The consequences of counterfeit medicines are severe. It could add to South Africa’s already huge overall market for fake goods, which had an estimated value of 360 billion Rand (30.6 billion USD) in 2011, up from 2 billion Rand (170 million USD) in 2000. This is believed to have grown significantly in recent years. The rise in South African counterfeit drugs is again part of a continental trend. The United Nations Office on Drugs and Crime estimates that in parts of Africa 30 percent of the pharmaceutical market is counterfeit, and a 2013 World Customs Organization report shows that African countries constitute 10 of the top 12 nations in terms of quantity of intercepted counterfeit medicine. The same report identifies 76 percent of total contraband interceptions on the continent, some 2.3 billion items, as illicit pharmaceutical products. This is a drastic increase from only 10 percent in 2012. It’s unclear whether the upsurge reflects improved monitoring and interception or greater volumes of illicit trade, but the Institute of Research Against Counterfeit Medicine points to increased African trade with India and China, the two main source countries of illicit medicine seized in Operation Biyela 2.

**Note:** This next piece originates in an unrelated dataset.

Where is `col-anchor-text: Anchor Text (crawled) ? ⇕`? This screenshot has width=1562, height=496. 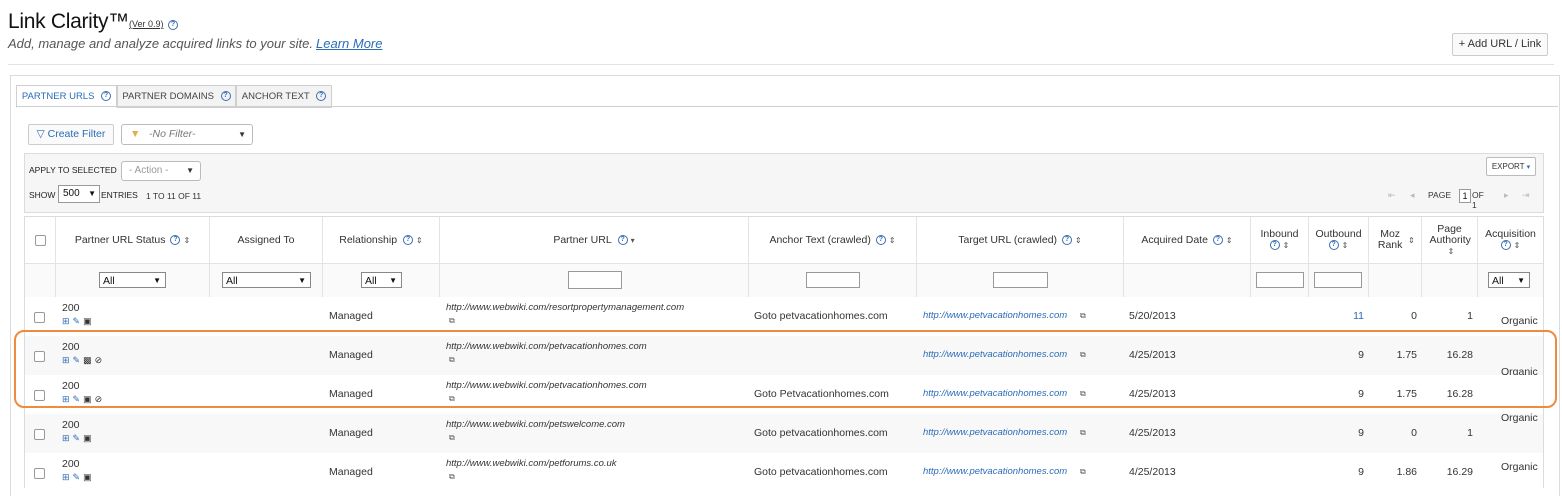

Of even greater concern is the toll on human health. Many counterfeits contain toxic—sometimes lethal—ingredients. According to a 2009 study, fake tuberculosis and malaria drugs alone kill an estimated 700,000 people globally each year. Other counterfeits contain little or no active ingredient, meaning consumers think they’ve received treatment when they haven’t. Most intercepted counterfeits in Africa are for primary care purposes, such as antibiotics. Counterfeit antibiotics with reduced doses can breed resistant strains of disease, which puts everyone at risk.

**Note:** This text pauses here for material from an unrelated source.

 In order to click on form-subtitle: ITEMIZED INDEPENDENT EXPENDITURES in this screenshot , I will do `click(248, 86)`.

Government interventions, public awareness drives, and mobile technology campaigns in other African countries have delivered impressive results. Nigeria’s National Agency for Food and Drug Administration and Control and its Director Dora Akunyili successfully pushed for the removal of corrupt officials, banning guilty manufacturers, and executing informal market raids. This led to the share of counterfeit drugs in Nigerian medicine markets dropping from 40 percent to 17 percent between 2001 and 2005. Kenyans, meanwhile, are all familiar with the line in singer Eric Wainaina’s famous anti-corruption song “Nchi ya Kitu Kidogo” (“Country of a little something extra’”) about medicines being diverted from public hospitals to informal markets, a reference to a larger campaign aimed at increasing awareness of the problem. SMS–based technologies such as mPedigree, which was developed in Ghana, also allow consumers to verify the authenticity of the medicines they purchase and have taken off in a number of countries.

There is still time for South Africa to stem the tide of counterfeit medicines, which would be far preferable to mopping up afterwards. As a tech-savvy country, it may be able to benefit from new digital responses such as those that allow for immediate on-site testing of medicine contents at border checkpoints. Medicines can mean the difference between life and death, so the problem must be faced squarely. Some of the attention paid to intercepting fake DVDs or watches might be better directed toward illicit goods that can have far graver consequences, and consumers are well within their rights to demand the technologies to verify the authenticity of their medicines now.

Devon Knudsen and Benjamin P. Nickels lead the Counterterrorism and Transnational Threats Portfolio of the Africa Center for Strategic Studies. The views expressed in this article are entirely their own.